RFR: 8356176: C2 MemorySegment: missing RCE with byteSize() in Loop Exit Check inside the for Expression

Wed Jul 30 12:05:37 UTC 2025

On Tue, 22 Jul 2025 15:05:29 GMT, Manuel Hässig <mhaessig at openjdk.org> wrote:

> A loop of the form
> 
> MemorySegment ms = {};
> for (long i = 0; i < ms.byteSize() / 8L; i++) {
>     // vectorizable work
> }
> 
> does not vectorize, whereas
> 
> MemorySegment ms = {};
> long size = ms.byteSize();
> for (long i = 0; i < size / 8L; i++) {
>     // vectorizable work
> }
> 
> vectorizes. The reason is that the loop with the loop limit lifted manually out of the loop exit check is immediately detected as a counted loop, whereas the other (more intuitive) loop has to be cleaned up a bit, before it is recognized as counted. Tragically, the `LShift` used in the loop exit check gets split through the phi preventing range check elimination, which is why the loop does not get vectorized. Before splitting through the phi, there is a check to prevent splitting `LShift`s modifying the IV of a *counted loop*:
> 
> https://github.com/openjdk/jdk/blob/e3f85c961b4c1e5e01aedf3a0f4e1b0e6ff457fd/src/hotspot/share/opto/loopopts.cpp#L1172-L1176
> 
> Hence, not detecting the counted loop earlier is the main culprit for the missing vectorization.
> 
> So, why is the counted loop not detected? Because the call to `byteSize()` is inside the loop head, and `CiTypeFlow::clone_loop_heads()` duplicates it into the loop body. The loop limit in the cloned loop head is loop variant and thus cannot be detected as a counted loop. The first `ITER_GVN` in `PHASEIDEALLOOP1` will already remove the cloned loop head, enabling counted loop detection in the following iteration, which in turn enables vectorization.
> 
> @merykitty also provides an alternative explanation. A node is only split through a phi if that splitting is profitable. While the split looks to be profitable in the example above, it only generates wins on the loop entry edge. This ends up destroying the canonical loop structure and prevents further optimization. Other issues like [JDK-8348096](https://bugs.openjdk.org/browse/JDK-8348096) suffer from the same problem
> 
> ## Change Description
> 
> Based on @merykitty's reasoning, this PR tracks if wins in `split_through_phi()` are on the loop entry edge or the loop backedge. If there are wins on a loop entry edge, we do not consider the split to be profitable unless there are a lot of wins on the backedge.
> 
> <details><summary>Explored Alternatives</summary>
> 1. Prevent splitting `LShift`s in uncounted loops that have the same shape as a counted loop would have. This fixes this specific issue, but causes potential regressions with uncounted loops.
> 2. Insert a "`PHASEIDEALLOOP0`" with `LoopOptsNone` that only perfor...

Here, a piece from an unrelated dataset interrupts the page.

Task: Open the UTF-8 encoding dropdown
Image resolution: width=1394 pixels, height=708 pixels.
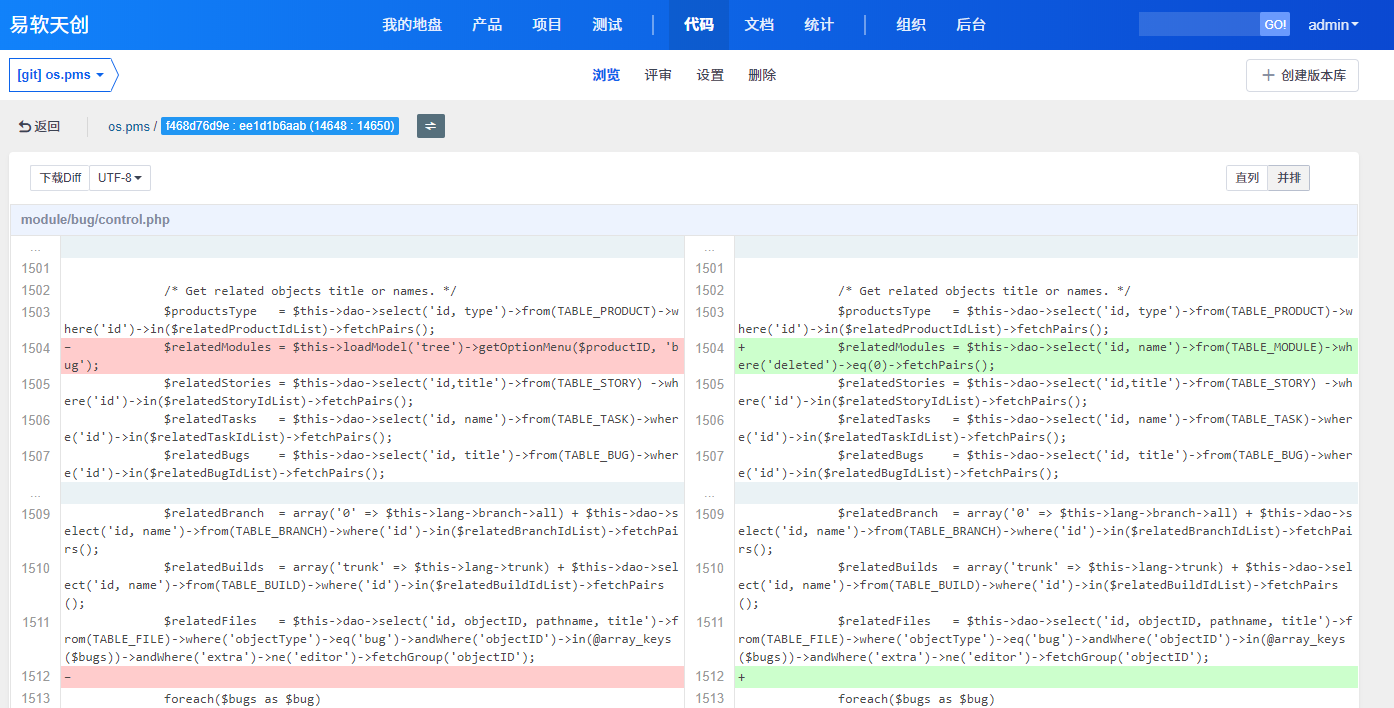Action: (120, 178)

Thanks a lot for your work, I have some suggestions.

LGTM, I have some small suggestions.

I think one possible solution is to avoid splitting through `Phi` if there is no benefit. In this case, the only benefit is in the loop entry, while there is none in the loop backedge. If we take frequency into consideration, we may be able to determine that the splitting is not profitable. What do you think?

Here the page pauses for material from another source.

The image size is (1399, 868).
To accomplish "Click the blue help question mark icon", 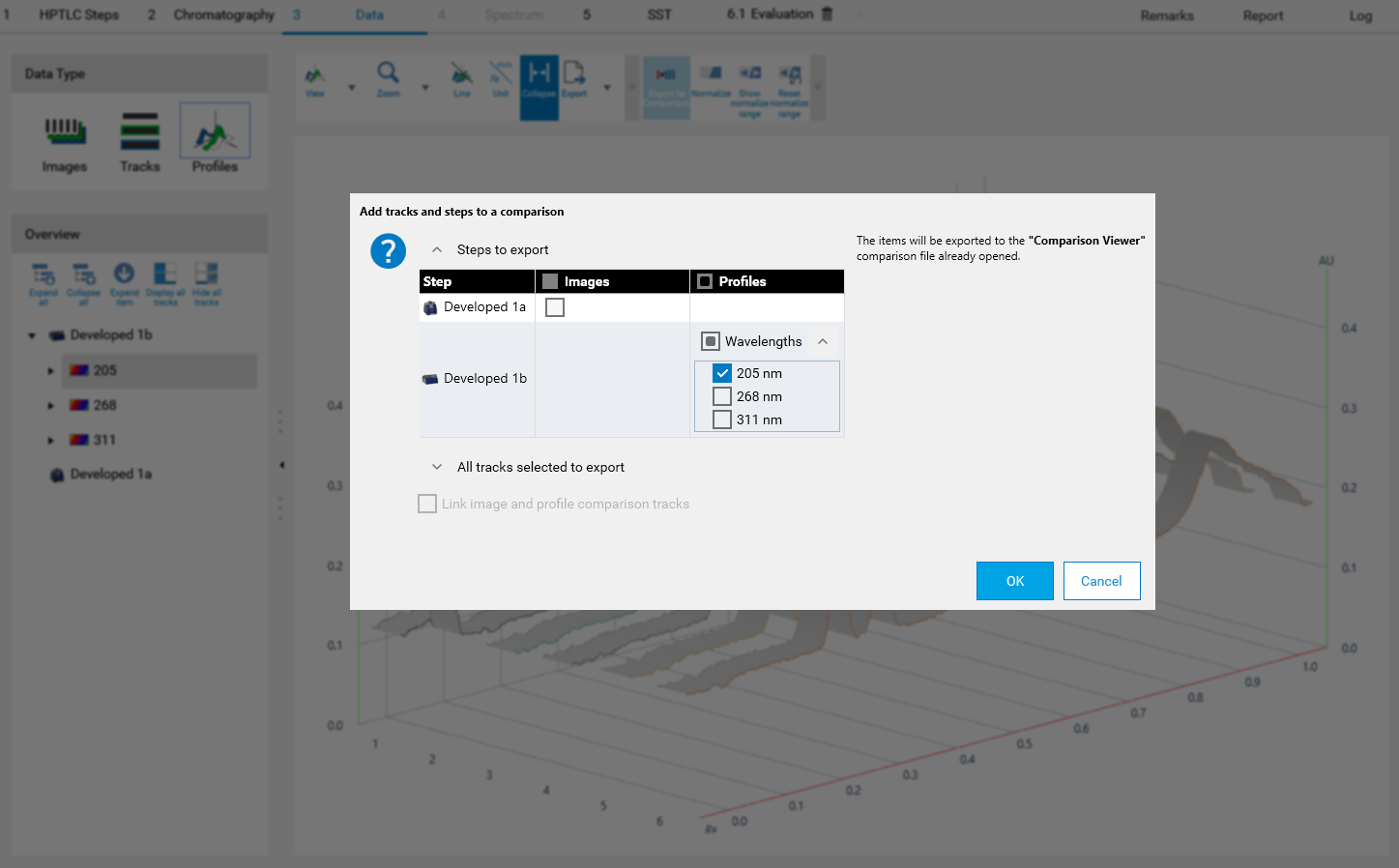I will [x=388, y=251].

>From the principle point of view, splitting a node through the loop `Phi` is only profitable if the profit is in the loop backedge. From the practical point of view, there are some issues when `split_through_phi` is applied recklessly such as [JDK-8348096](https://bugs.openjdk.org/browse/JDK-8348096). I believe taking loop head into consideration when splitting through `Phi`s can solve these issues. As a result, I think while you are at this issue, it is worth investigating this approach.

src/hotspot/share/opto/loopnode.hpp line 1639:

> 1637:   class SplitWins {
> 1638:   private:
> 1639:     uint _total_wins;

I think using `int` here is totally fine, it frees you from all the refactoring `int` to `uint`, too.

src/hotspot/share/opto/loopnode.hpp line 1655:

> 1653:       }
> 1654:       if (region->is_Loop() && ctrl_index == LoopNode::LoopBackControl) {
> 1655:         _backedge_wins++;

Since the corresponding thing is called `LoopBack` in `LoopNode`, calling this `loop_back_wins` would be a little bit more consistent.

src/hotspot/share/opto/loopnode.hpp line 1660:

> 1658:     }
> 1659:     bool profitable(uint policy) const {
> 1660:       return _total_wins >= policy && !(_backedge_wins == 0 && _entry_wins > 0);

I think this should be `(_entry_wins == 0 && _total_wins >= policy) || _backedge_wins >= policy`.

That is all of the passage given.